Selection of Disease Resistant or Disease Tolerant Varieties
Cereal varieties should be selected with resistance or tolerance to diseases important in your area. Keep in mind that even a moderate level of resistance may be adequate to avoid significant losses to certain diseases. It is particularly important to select varieties with resistance to Fusarium head blight, soilborne viruses, leaf rust, and powdery mildew. Resistance to diseases such as rusts and smuts may be specific against certain pathogen races, so make sure that the variety you select is resistant to all fungus races known to occur in your area.
Treating cereal grain seeds with fungicides is sound insurance against a number of diseases that impair stands, reduce yields, and lower grain quality. Certified seed is treated with fungicide(s) by the seed supplier. Certain products are also available for wheat producers to apply as a slurry or seedbox application to nontreated seed. Contact your farm supply dealer for information on specific products. Seed fungicides are essential for control of smut and bunt diseases. Seed fungicides also kill fungi that cause seed decay and seedling blights. Only certain fungicides (mefenoxam and metalaxyl) are strongly active against oomycete pathogens such as Pythium, so seed treatment products often include combinations of fungicides. A few systemic fungicides also have seedling foliar activity that reduces fall rust and mildew infections. Some new seed treatment products include biological ingredients with efficacy against plant parasitic nematodes.
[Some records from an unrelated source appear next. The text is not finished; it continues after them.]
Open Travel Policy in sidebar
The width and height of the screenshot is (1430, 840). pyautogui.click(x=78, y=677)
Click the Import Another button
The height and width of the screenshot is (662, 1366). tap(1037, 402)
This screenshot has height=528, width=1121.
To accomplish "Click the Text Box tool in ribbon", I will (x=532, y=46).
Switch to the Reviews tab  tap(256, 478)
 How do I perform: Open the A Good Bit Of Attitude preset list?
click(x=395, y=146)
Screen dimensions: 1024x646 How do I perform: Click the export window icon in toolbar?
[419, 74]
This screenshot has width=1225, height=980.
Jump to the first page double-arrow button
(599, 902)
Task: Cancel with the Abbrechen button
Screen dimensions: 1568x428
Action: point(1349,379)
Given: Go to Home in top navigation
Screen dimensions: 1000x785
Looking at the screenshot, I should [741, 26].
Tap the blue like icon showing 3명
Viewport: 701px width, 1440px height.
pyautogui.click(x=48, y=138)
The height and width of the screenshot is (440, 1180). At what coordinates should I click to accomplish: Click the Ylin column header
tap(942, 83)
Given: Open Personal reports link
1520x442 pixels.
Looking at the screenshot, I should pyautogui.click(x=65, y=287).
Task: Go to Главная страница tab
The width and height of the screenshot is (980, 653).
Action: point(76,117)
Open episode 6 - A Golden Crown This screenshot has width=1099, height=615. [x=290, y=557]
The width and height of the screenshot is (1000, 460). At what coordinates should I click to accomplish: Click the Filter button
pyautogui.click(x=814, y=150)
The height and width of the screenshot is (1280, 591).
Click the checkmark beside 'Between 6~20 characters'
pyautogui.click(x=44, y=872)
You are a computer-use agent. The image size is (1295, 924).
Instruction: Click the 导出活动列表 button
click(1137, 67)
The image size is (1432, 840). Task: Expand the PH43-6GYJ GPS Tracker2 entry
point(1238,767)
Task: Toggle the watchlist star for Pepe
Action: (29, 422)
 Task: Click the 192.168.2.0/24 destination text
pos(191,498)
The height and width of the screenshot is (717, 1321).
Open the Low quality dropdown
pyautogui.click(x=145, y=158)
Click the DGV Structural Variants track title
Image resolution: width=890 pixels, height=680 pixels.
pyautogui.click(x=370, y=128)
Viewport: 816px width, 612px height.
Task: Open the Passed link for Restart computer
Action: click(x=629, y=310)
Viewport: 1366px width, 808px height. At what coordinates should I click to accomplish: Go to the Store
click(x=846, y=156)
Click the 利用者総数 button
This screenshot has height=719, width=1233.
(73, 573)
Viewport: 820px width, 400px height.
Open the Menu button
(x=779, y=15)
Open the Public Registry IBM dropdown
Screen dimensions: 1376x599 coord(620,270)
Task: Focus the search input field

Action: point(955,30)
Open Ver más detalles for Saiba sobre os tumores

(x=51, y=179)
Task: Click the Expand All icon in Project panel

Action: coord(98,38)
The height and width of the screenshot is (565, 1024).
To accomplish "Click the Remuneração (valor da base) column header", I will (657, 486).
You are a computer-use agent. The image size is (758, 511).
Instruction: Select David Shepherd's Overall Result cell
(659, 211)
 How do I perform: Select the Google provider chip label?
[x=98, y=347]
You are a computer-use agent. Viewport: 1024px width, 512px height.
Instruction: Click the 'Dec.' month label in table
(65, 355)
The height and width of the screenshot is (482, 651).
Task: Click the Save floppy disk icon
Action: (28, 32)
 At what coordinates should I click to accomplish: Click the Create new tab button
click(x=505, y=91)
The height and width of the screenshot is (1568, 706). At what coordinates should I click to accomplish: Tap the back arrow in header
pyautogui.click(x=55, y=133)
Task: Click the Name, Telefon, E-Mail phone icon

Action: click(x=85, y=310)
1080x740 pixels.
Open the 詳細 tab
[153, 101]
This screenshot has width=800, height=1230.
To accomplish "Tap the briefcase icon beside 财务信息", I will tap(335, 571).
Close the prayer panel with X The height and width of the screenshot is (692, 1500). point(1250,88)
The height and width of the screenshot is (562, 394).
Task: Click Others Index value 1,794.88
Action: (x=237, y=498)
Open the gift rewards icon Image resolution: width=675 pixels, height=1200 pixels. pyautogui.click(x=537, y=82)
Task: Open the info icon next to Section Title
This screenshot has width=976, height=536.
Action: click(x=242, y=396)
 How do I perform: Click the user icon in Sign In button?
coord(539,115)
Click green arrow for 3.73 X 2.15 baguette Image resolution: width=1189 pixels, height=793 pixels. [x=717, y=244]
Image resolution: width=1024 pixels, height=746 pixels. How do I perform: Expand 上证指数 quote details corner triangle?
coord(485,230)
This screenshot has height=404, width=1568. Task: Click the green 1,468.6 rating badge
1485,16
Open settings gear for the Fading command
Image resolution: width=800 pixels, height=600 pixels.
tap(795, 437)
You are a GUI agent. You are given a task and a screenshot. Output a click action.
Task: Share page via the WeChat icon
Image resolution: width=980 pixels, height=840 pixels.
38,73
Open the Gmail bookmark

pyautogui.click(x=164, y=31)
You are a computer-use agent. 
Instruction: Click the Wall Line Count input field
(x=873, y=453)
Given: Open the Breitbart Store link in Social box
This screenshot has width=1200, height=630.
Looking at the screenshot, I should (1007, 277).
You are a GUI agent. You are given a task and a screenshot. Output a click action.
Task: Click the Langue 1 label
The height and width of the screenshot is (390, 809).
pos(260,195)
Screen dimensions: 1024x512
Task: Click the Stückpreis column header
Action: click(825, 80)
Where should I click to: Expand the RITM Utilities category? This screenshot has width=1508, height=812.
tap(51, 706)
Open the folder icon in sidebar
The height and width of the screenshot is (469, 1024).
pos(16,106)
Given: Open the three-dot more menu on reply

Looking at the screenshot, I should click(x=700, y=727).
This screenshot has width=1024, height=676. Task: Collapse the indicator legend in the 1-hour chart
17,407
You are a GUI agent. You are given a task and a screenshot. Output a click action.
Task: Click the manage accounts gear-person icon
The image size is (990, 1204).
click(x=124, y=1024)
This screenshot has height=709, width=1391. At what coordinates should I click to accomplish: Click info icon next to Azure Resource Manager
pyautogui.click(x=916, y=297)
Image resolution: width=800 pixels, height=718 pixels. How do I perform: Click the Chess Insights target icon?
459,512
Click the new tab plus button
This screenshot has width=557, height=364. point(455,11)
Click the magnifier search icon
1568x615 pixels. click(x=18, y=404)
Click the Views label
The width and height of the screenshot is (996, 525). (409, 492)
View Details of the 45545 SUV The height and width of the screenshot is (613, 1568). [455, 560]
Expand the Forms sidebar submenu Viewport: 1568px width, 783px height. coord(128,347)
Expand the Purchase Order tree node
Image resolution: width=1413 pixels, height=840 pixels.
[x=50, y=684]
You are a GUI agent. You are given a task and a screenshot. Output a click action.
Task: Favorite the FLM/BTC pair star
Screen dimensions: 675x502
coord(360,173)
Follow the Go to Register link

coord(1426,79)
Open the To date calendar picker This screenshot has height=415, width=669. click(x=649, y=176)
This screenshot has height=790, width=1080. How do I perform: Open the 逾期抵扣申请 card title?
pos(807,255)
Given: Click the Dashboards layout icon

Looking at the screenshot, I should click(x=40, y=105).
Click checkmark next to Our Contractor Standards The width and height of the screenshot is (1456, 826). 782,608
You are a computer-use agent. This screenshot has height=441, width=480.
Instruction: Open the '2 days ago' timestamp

Foliar and head diseases induced by fungi can reduce the yield of small grains in New York State. Experiments with fungicides in non-maximum-yield situations, however, have sometimes shown reduction in disease with little resulting yield benefit. Fungicides, therefore, should be used as one part of a total management system. Factors such as variety selection, planting date, weed and insect control, and fertility should be optimized before fungicide use is considered. Powdery mildew, leaf rust, and fungal leaf and glume spots are among the diseases most frequently encountered. Because disease occurrence varies between fields and between seasons, fungicides are most effectively used in conjunction with a scouting program. One of the major aims of a foliar fungicide program is to keep the flag leaves free from disease because flag leaf function is important for filling the grain. Early-season diseases can also adversely affect yield, however.